Resolving these disputed issues of fact is a jury function. They do their best by looking people in the eye when they testify to make their determinations in conjunction with direct and circumstantial evidence mustered by both sides. It may take anywhere from several days to several weeks to hear that evidence.

But these investigators, the report authors wrote, spent just 1.6 hours per claim. Just 96 minutes to read the medical chart (and decipher the handwriting), claims memos, deposition transcripts and other evidence? That’s one way to get a skewed result. How, exactly, were the investigators to evaluate a doctor that kept giving evasive answers? Or a plaintiff that did the same? The reviews are only as good as the information being reviewed.

The reviewers, it should be noted, had a high confidence rate for their results in only 44% of the cases. There was 30% with moderate confidence and 23% were close calls.

Notwithstanding that, the study found that: Overall, 73 percent of all claims for which determinations of merit were made had outcomes concordant with their merit. Discordant outcomes in the remaining 27 percent of claims consisted of three types: payment in the absence of documented injury (0.4 percent of all claims), payment in the absence of error (10 percent), and no payment in the presence of error (16 percent). Thus, nonpayment of claims with merit occurred more frequently than did payment of claims that were not associated with errors or injuries.

According to the researchers, therefore, there was a payment in the absence of error just 10 percent of the time when looking at 1452 cases. How did Ted get the 28% number above? Because he elected to work only from the smaller subset of 515 “no error” cases instead of the entire pool, and the 145 payments made. That gets filed in the Fun With Numbers Department.

According to the researchers, even with imperfect information it appears that the existing medical malpractice liability system works well.

But don’t take my word for it. The two conclusions of the study, done by doctors not plaintiffs’ attorneys, and you can read the study yourself, were:

  1. [P]ortraits of a malpractice system that is stricken with frivolous litigation are overblown; and
  2. The malpractice system performs reasonably well in its function of separating claims without merit from those with merit and compensating the latter.
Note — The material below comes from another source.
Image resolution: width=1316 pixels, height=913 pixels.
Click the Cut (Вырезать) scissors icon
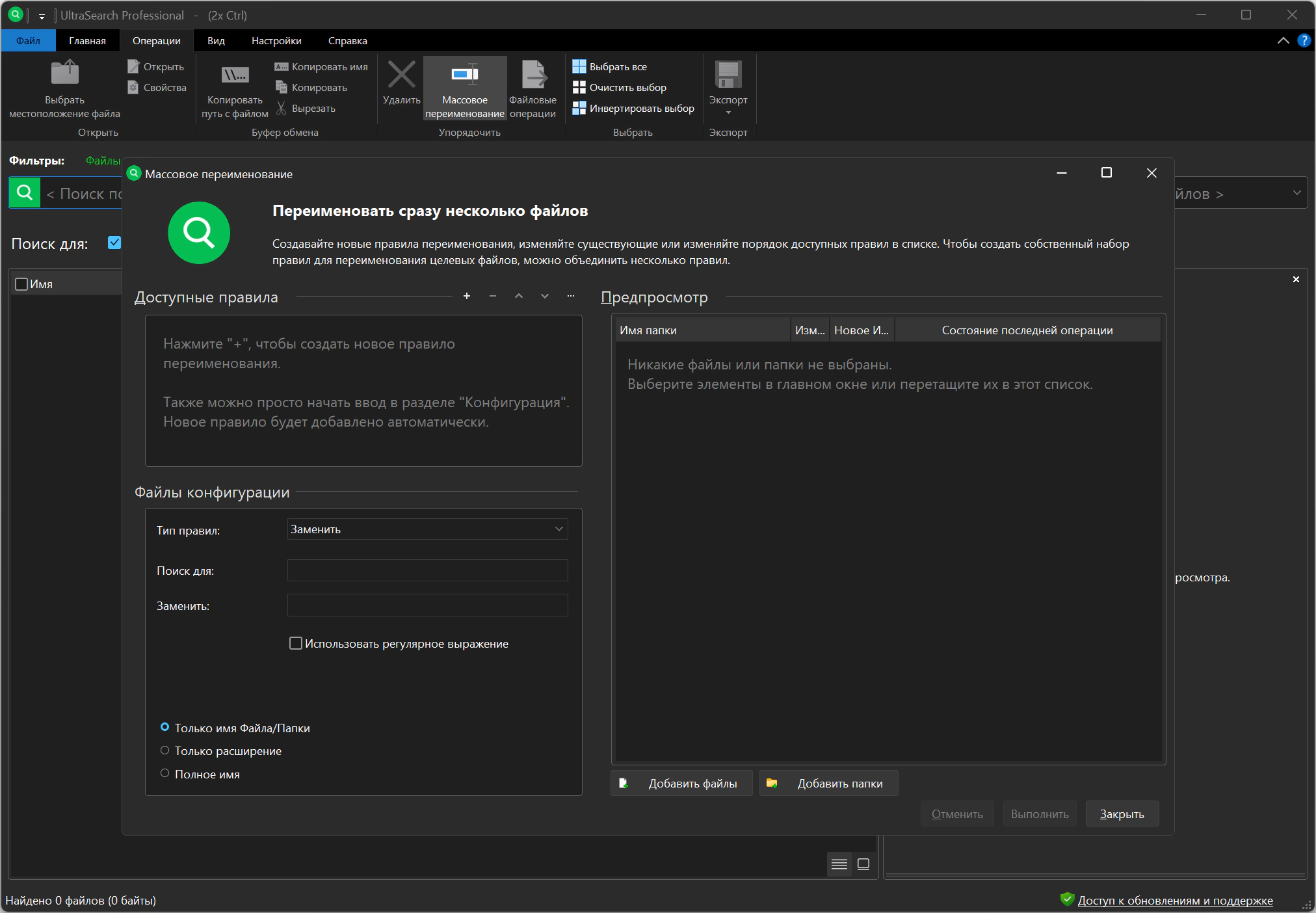tap(282, 109)
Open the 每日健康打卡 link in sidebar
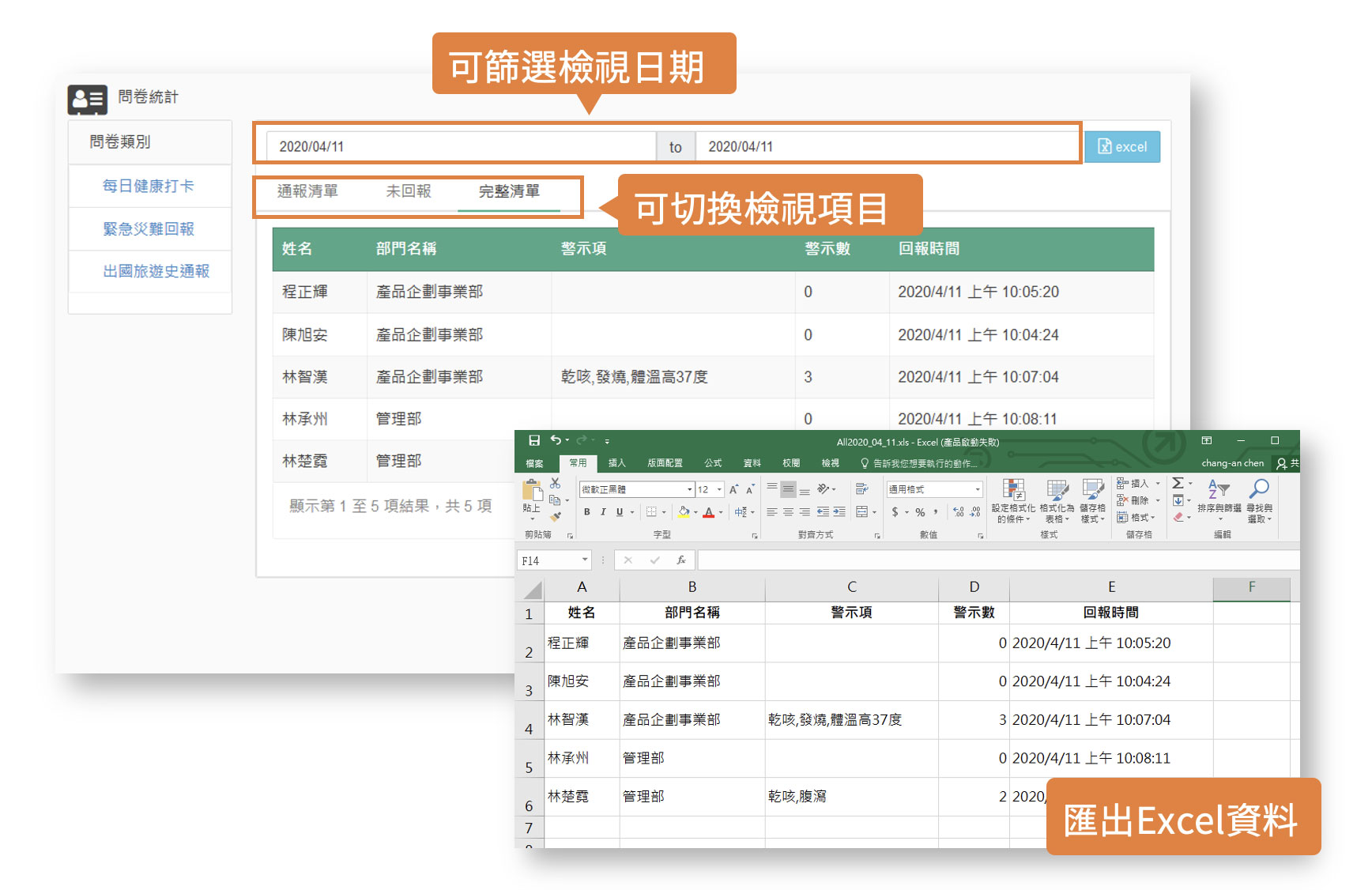Image resolution: width=1372 pixels, height=890 pixels. [149, 187]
I find it odd that Ted would cite to the study, since the authors have stated quite bluntly that his portrait of a system stricken with frivolous litigation is overblown and that the system works reasonably well. Was this some type of Orwellian up-is-down reformspeak?

Finally, Ted writes in his piece that, “perhaps Turkewitz sincerely thinks that the plaintiffs’ lawyers’ decision to bring a lawsuit is little better than a coin-flip in determining whether a doctor committed medical error.” For the record, I have never said anything even remotely like that. I have, however, said the exact opposite on how such cases should be approached in order to lower the risk of inadvertently taking on a bad case. My views on the vetting of medical malpractice cases as well as the brutal economics involved in such cases might make for better sources of material if one needs to attribute thoughts to me. This is especially true since juries tend to favor doctors.

Given that, according to the study, the “non-error” claims were more likely to go to an expensive trial, significantly less likely to result in compensation, and when compensation was paid it was significantly lower than average, only the biggest of fools would bring a claim that they thought was without merit. Such a course of conduct would quickly lead to bankruptcy for the attorney.